[Records shown — start]

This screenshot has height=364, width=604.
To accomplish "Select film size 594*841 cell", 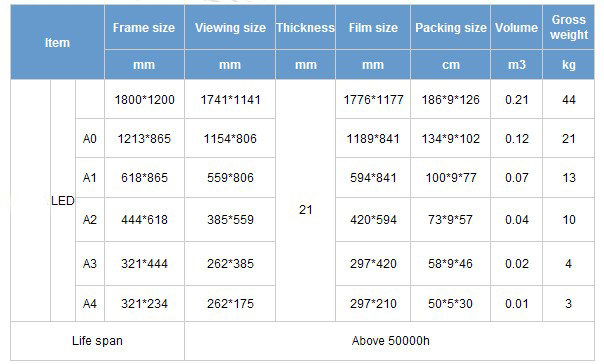I will tap(373, 178).
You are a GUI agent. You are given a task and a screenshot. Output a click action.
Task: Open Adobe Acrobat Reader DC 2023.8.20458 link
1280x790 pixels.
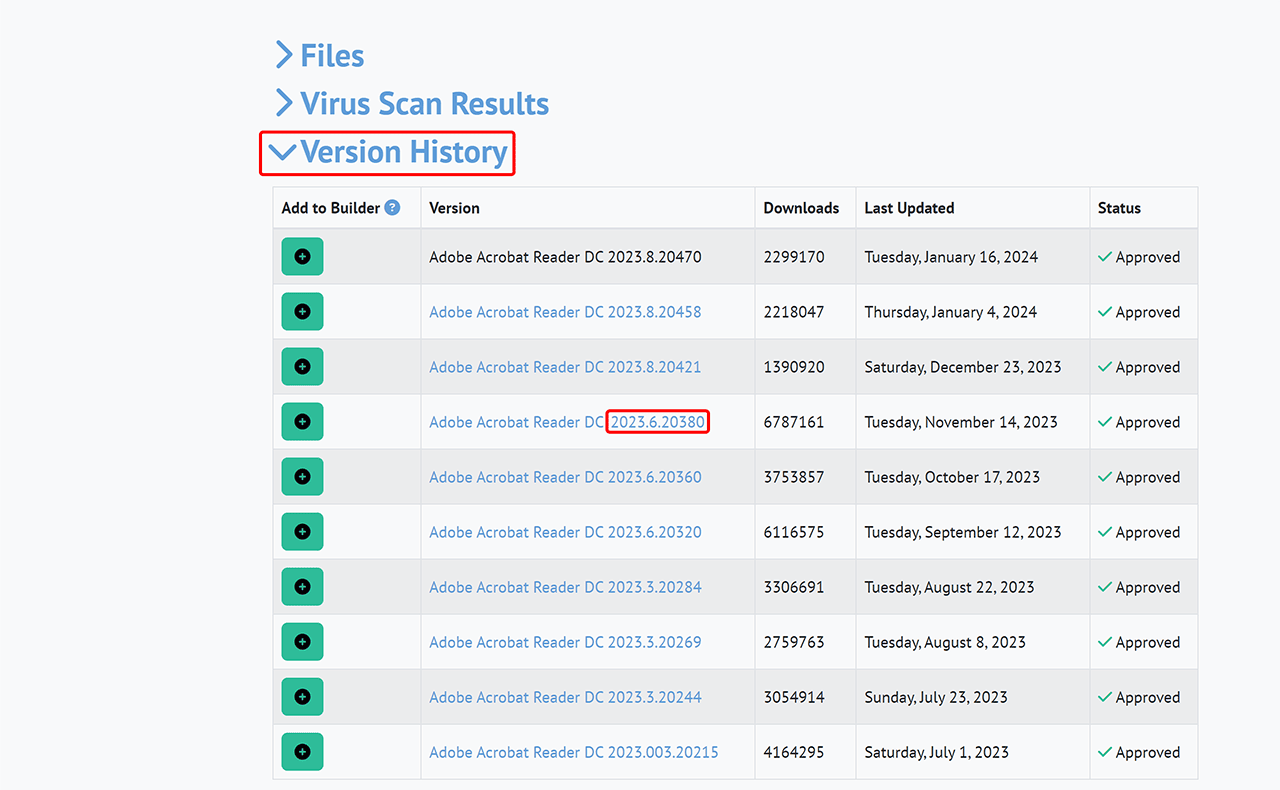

[Records shown — finish]

Among the entries above, how many lines hold the string "screenshot"? Give the number by itself.

### The answer
2